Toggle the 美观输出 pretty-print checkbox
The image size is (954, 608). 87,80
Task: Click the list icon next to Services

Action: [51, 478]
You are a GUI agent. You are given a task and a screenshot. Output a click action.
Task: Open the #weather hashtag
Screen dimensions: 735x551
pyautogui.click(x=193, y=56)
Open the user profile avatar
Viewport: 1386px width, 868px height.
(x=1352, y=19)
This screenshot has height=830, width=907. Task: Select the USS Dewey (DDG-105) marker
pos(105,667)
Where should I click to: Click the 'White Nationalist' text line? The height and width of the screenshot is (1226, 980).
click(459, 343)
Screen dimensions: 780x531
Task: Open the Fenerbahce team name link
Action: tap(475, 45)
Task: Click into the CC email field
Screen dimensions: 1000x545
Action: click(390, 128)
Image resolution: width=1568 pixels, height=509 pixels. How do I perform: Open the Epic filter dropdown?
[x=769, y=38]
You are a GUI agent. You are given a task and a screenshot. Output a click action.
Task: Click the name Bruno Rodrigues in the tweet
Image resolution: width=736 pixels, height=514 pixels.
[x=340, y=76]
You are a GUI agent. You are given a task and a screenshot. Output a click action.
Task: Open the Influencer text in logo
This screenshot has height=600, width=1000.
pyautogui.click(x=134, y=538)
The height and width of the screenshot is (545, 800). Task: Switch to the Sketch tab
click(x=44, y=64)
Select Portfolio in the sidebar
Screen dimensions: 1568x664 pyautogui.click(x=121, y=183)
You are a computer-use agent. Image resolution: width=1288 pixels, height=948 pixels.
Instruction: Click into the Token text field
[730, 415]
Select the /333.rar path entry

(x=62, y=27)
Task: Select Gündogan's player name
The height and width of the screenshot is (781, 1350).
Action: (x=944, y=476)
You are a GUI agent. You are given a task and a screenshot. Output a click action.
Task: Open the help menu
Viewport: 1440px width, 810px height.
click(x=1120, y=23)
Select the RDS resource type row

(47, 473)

* * *

* [What is required]: Everything in the data above must be restated verbatim.

* [Your response]:
Toggle the 美观输出 pretty-print checkbox
The image size is (954, 608). 87,80
Task: Click the list icon next to Services

Action: [51, 478]
You are a GUI agent. You are given a task and a screenshot. Output a click action.
Task: Open the #weather hashtag
Screen dimensions: 735x551
pyautogui.click(x=193, y=56)
Open the user profile avatar
Viewport: 1386px width, 868px height.
(x=1352, y=19)
This screenshot has height=830, width=907. Task: Select the USS Dewey (DDG-105) marker
pos(105,667)
Where should I click to: Click the 'White Nationalist' text line? The height and width of the screenshot is (1226, 980).
click(459, 343)
Screen dimensions: 780x531
Task: Open the Fenerbahce team name link
Action: tap(475, 45)
Task: Click into the CC email field
Screen dimensions: 1000x545
Action: click(390, 128)
Image resolution: width=1568 pixels, height=509 pixels. How do I perform: Open the Epic filter dropdown?
[x=769, y=38]
You are a GUI agent. You are given a task and a screenshot. Output a click action.
Task: Click the name Bruno Rodrigues in the tweet
Image resolution: width=736 pixels, height=514 pixels.
[x=340, y=76]
You are a GUI agent. You are given a task and a screenshot. Output a click action.
Task: Open the Influencer text in logo
This screenshot has height=600, width=1000.
pyautogui.click(x=134, y=538)
The height and width of the screenshot is (545, 800). Task: Switch to the Sketch tab
click(x=44, y=64)
Select Portfolio in the sidebar
Screen dimensions: 1568x664 pyautogui.click(x=121, y=183)
You are a computer-use agent. Image resolution: width=1288 pixels, height=948 pixels.
Instruction: Click into the Token text field
[730, 415]
Select the /333.rar path entry

(x=62, y=27)
Task: Select Gündogan's player name
The height and width of the screenshot is (781, 1350).
Action: (x=944, y=476)
You are a GUI agent. You are given a task and a screenshot. Output a click action.
Task: Open the help menu
Viewport: 1440px width, 810px height.
click(x=1120, y=23)
Select the RDS resource type row

(47, 473)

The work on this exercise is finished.